Namun sekarang, kalau dipikir-pikir lagi, meskipun sebagai ibu yang telah mempertaruhkan nyawa mengandung dan melahirkannya, apa saya punya hak untuk melubangi telinganya (melukai bagian tubuhnya) semata-mata untuk alasan yang sederhana. Dia berhak atas tubuh seutuhnya, sebagaimana sempurnanya dia dilahirkan. Melubangi telinganya, harusnya atas seijinnya, sang pemilik tubuh. Lagipula diferensiasi gender bisa dilakukan dengan memakaikan pakaian khas perempuan, baik dari model maupun warna. Dan jika demi alasan estetika anak usia belia mana mengerti soal kecantikan, malah rasanya cuma memuaskan ego ibunya yang ingin anaknya tampil cantik.
Haha…
Jadi apakah bulan depan kami jadi melubangi telinga mungilnya? Rasanya kami akan memikirkannya lagi. Mungkin menunggu sampai Risa bisa mengutarakan keinginan telinganya mau ditindik atau tidak, karena toh dia lah yang paling berhak memutuskan atas tubuhnya sendiri.
Anakmu bukan milikmu.
Mereka putra putri sang Hidup yang rindu pada diri sendiri,
Lewat engkau mereka lahir, namun tidak dari engkau,
Mereka ada padamu, tapi bukan hakmu.
Berikan mereka kasih sayangmu, tapi jangan sodorkan bentuk pikiranmu,
Sebab mereka ada alam pikiran tersendiri.

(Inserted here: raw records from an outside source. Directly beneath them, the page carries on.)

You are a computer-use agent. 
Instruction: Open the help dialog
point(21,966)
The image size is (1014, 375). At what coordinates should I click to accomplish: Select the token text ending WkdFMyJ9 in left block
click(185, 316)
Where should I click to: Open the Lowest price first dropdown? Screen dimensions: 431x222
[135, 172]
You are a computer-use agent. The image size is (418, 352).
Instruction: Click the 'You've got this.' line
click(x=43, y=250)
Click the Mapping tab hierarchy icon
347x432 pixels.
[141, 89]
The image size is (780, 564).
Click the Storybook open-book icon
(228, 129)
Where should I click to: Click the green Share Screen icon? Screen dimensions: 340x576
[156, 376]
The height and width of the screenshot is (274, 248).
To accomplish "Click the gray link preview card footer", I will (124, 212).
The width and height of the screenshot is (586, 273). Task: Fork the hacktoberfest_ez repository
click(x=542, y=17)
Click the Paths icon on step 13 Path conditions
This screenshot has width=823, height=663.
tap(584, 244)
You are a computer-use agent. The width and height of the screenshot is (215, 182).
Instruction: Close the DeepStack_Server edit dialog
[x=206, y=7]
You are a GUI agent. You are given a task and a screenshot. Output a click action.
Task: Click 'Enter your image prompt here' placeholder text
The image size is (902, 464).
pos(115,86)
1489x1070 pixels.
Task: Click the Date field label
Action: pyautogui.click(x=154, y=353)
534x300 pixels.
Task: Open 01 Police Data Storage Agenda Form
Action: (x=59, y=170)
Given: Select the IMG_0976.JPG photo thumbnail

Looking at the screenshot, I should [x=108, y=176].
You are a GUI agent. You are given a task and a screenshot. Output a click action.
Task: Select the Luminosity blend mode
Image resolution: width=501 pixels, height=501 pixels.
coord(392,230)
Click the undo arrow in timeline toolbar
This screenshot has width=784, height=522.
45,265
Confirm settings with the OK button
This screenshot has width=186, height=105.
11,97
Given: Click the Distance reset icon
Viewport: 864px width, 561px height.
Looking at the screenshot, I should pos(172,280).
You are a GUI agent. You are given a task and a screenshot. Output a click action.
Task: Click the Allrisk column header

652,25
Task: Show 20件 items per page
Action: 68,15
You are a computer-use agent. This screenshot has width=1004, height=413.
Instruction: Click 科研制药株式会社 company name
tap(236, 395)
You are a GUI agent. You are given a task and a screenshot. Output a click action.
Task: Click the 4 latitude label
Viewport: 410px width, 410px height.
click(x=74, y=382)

Patut kau berikan rumah untuk raganya,
Tapi tidak untuk jiwanya,
Sebab jiwa mereka adalah penghuni rumah masa depan, yang tiada dapat kau kunjungi meski dalam mimpi.
Kau boleh berusaha menyerupai mereka,
Namun jangan membuat mereka menyerupaimu
Sebab kehidupan tidak pernah berjalan mundur,
Pun tidak tenggelam di masa lampau.
Kaulah busur, dan anak-anakmulah Anak panah yang meluncur.
Sang Pemanah Maha Tahu sasaran bidikan keabadian.
Dia merentangmu dengan kekuasaan-Nya,
Hingga anak panah itu melesat, jauh serta cepat.
Meliuklah dengan suka cita dalam rentangan tangan Sang Pemanah,
Sebab Dia mengasihi anak-anak panah yang melesat laksana kilat
Sebagaimana pula dikasihiNya busur yang mantap.